Les articles contractés résultent de crases. La
synérèse ne forme qu'une syllabe à partir de deux,
elle est interne à un mot unique. Ainsi le mot août vient du latin augustus,
il s'est autrefois prononcé « a-ou » et il retrouve
cette prononciation ancienne dans la langue populaire ou dans ses
dérivés. Toutefois, la synérèse n'affecte
pas la graphie du mot à l'inverse de la crase. Le mot mame pour madame (ma-dame) est une crase, le mot m'dame constitue une syncope ou chute interne d'un phonème, le mot 'dame avec un coup de glotte relève plus de l'aphérèse. Il convient en outre de ne pas confondre la crase avec l'élision. Cette dernière constitue une forme d'apocope
particulière : deux voyelles appartenant à deux mots
différents sont en contact, la voyelle atone tombe et son
absence est marquée par une apostrophe. Par exemple, si il donne s'il. Il y a toujours deux mots différenciés graphiquement.
La crase en grec
La voyelle issue
de la fusion des deux voyelles porte un signe de même forme qu'un esprit doux korônís ou « petit crochet ». Un esprit ne peut
se trouver dans un mot, mais à son initiale. Il n'est donc pas possible de
confondre la corônis avec l'esprit : kaì egố (« moi aussi »)
donne kagố
après crase. On trouve la crase dans quelques expressions, comme
dénomination de l'« homme de bien », en
grec kalòs
kagathós, kalòs kaì agathós
ou « beau et bon ». L'usage de la corônis
n'est pas très ancien pour le grec ; il remonte au Moyen
Âge.
La crase en ancien français
Les contractions de termes grammaticaux étaient
fréquentes, surtout pour les pronoms personnels le et les, l'article défini le ou les après des
monosyllabes : jel jou jeu ju (je le), jes (je les) ou enl (en le), nel nou nu (ne le), nes (ne les ), jat (je te),
sin (si en), quil (qui le), quis ques (qui les) sel (si le), ses (si les).

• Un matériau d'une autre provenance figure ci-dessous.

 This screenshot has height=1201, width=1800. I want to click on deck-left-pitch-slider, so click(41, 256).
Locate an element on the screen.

Il s'agit à plus proprement parler d'enclises que de crases, la
forme atone est liée au mot qui précède, mais dans
certains cas il y a bien production d'une voyelle nouvelle (jou).
Le singulier ou ne disparaîtra qu'au XVIe et il sera remplacé par au comme dans l'expression croire en Dieu et au diable (en le diable, d'abord ou diable).

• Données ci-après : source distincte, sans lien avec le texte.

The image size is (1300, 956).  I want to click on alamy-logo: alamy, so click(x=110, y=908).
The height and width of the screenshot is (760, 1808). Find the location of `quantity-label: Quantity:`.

De la même manière, les noms de pays masculin
commençant par consonne se construisent avec cette
préposition (au Portugal).
Les démonstratifs (cet, cette, ces, celui, celle, ça) présentent aussi une crase de par leur origine. La forme ecce iste donne cist (cet) par aphérèse et élision du premier terme, puis avec agglutination. Les adverbes çà et ci présentent la même évolution. Çà ou ci sont expliqués à part.
Il y a eu aussi crase pour le pronom relatif dont issu de de unde (de et de là). Pas de crase pour donc conjonction (latin tunc).

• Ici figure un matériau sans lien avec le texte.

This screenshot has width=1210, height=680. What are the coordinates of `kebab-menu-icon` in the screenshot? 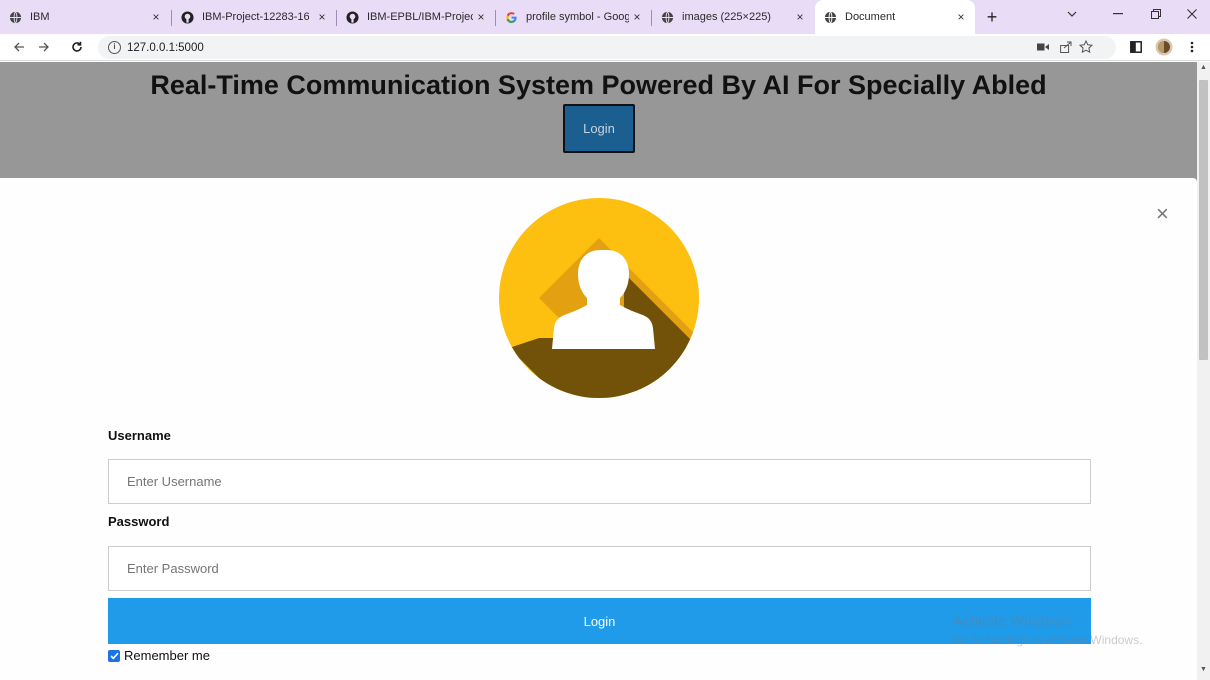 It's located at (1192, 47).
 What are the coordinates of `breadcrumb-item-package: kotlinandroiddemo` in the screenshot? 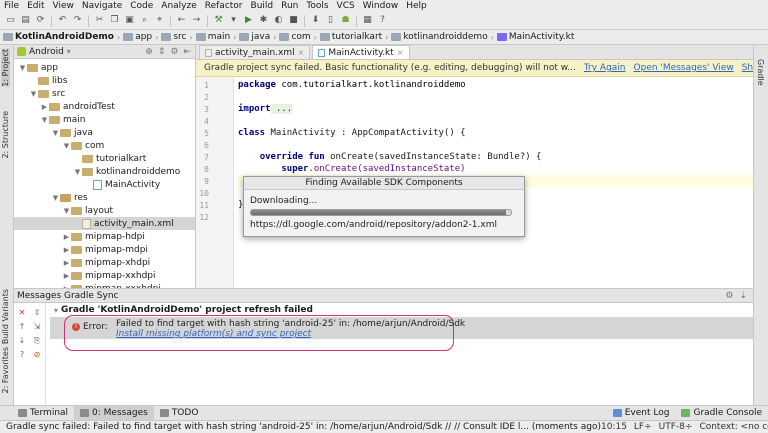 It's located at (440, 37).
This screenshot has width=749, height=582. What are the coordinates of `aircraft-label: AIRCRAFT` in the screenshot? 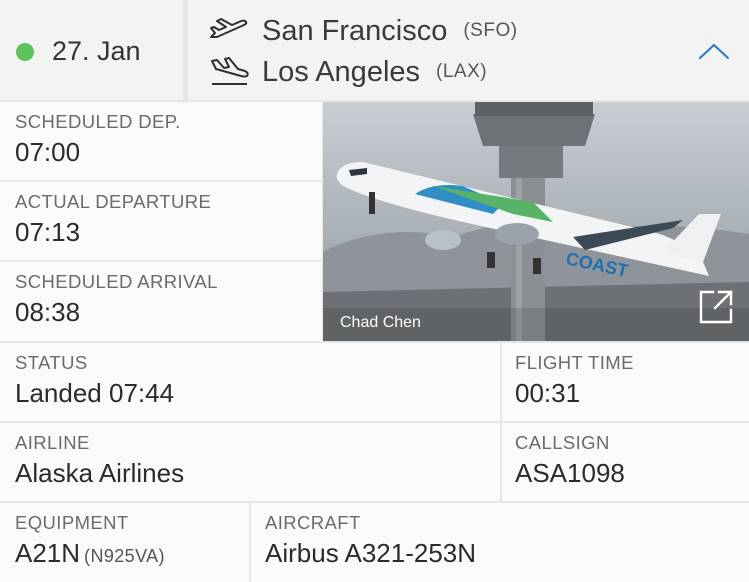 It's located at (313, 522).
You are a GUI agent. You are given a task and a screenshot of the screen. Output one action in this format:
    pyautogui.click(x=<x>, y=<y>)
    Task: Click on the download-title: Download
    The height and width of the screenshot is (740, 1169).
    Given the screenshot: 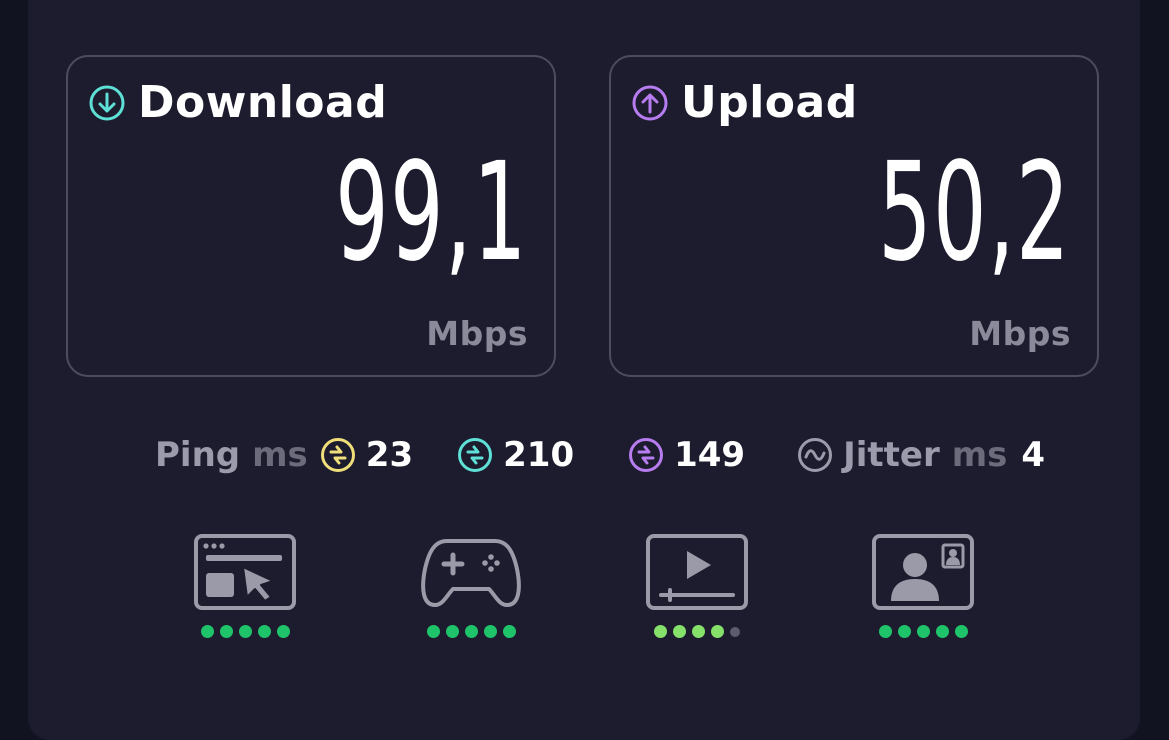 What is the action you would take?
    pyautogui.click(x=238, y=102)
    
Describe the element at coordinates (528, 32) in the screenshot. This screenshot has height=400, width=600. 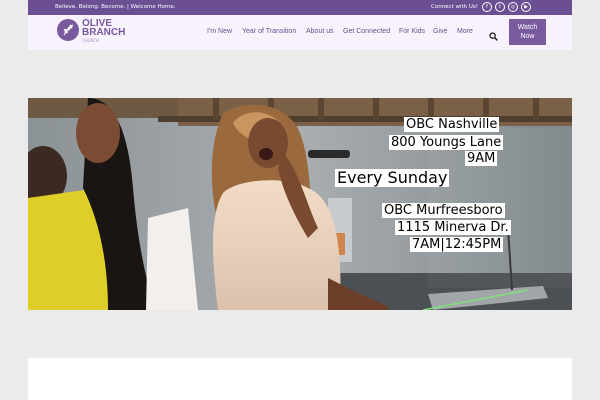
I see `watch-now-button: Watch Now` at that location.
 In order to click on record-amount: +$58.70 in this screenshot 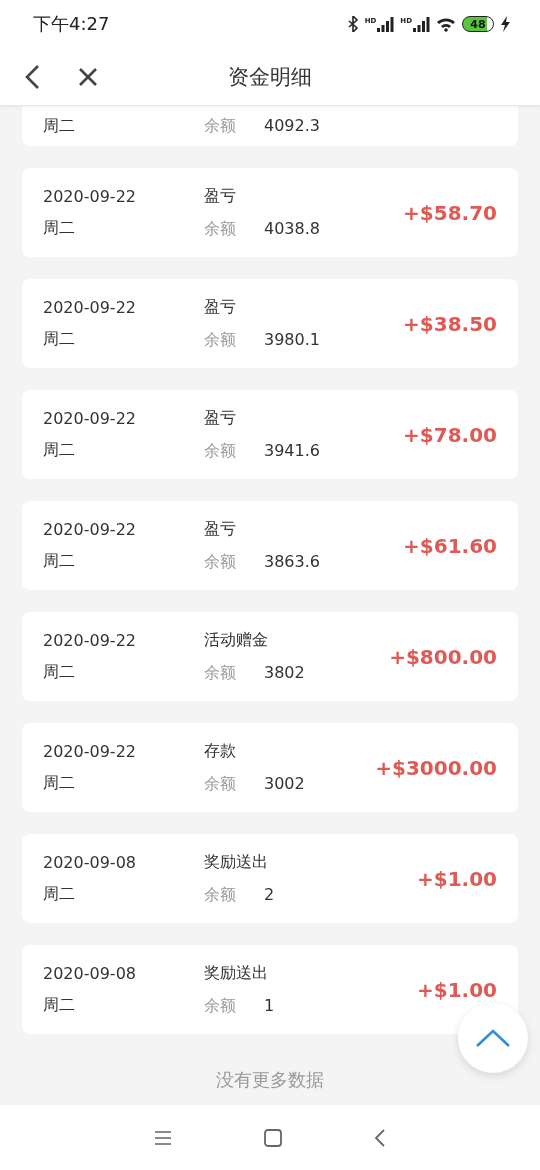, I will do `click(450, 212)`.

Une crase vraiment particulière frappe le mot chacun. On part d'un étymon *cesque issu de quisque
(« chaque, chacun »), d'une autre forme rare chaün laquelle remonterait à (unum) cata unum (« un par un ») calqué sur le grec hena kath'hena de même sens. Donc cata unum donne chaün avec apocope des deux mots (*cat uno), puis soudure des deux éléments (cadhuna, présent dans les Serments de Strasbourg en 842). La dentale notée par dh comparable à un th
anglais dans ce texte constitue un affaiblissement de la consonne avant
sa syncope. Les deux voyelles se retrouvent en contact lorsque l'on
passe de cadhuna à chaün. Ensuite, ce mot est agglutiné à l'hypothétique *cesque : *cesque + chaün. La finale subit la crase (keaün > keun) tandis que la syllabe initiale modifie son timbre (tses > tchas) sous l'influence de la dernière et par anticipation : chascun.
La crase populaire
La crase existe toujours comme phénomène
phonétique en français contemporain. On peut la
repérer dans des expressions comme j'i ai dit, j'ui ai dit pour je lui ai dit. Le pronom lui est sujet à de nombreuses modifications : dizi pour dis-lui (aphérèse
du pronom). Mais dans l'exemple cité, il s'agit d'une crase
entre le sujet et le complément second. De même il devient
fréquemment i ou y par apocope, mais dans y a quelque chose pour il y a quelque chose, le yod contient à la fois le pronom impersonnel il et le pronom adverbial y. On peut considérer que l'interjection de Gaston Lagaffe en est une : M'enfin ! pour mais enfin. Ajoutons l'expression tare ta gueule dans la chanson d'Alain Souchon (tu vas voir ta gueule > tva vwar >twar > tar). Des formes courantes comme : malors (mais alors), siouplaît (s'il vous plaît).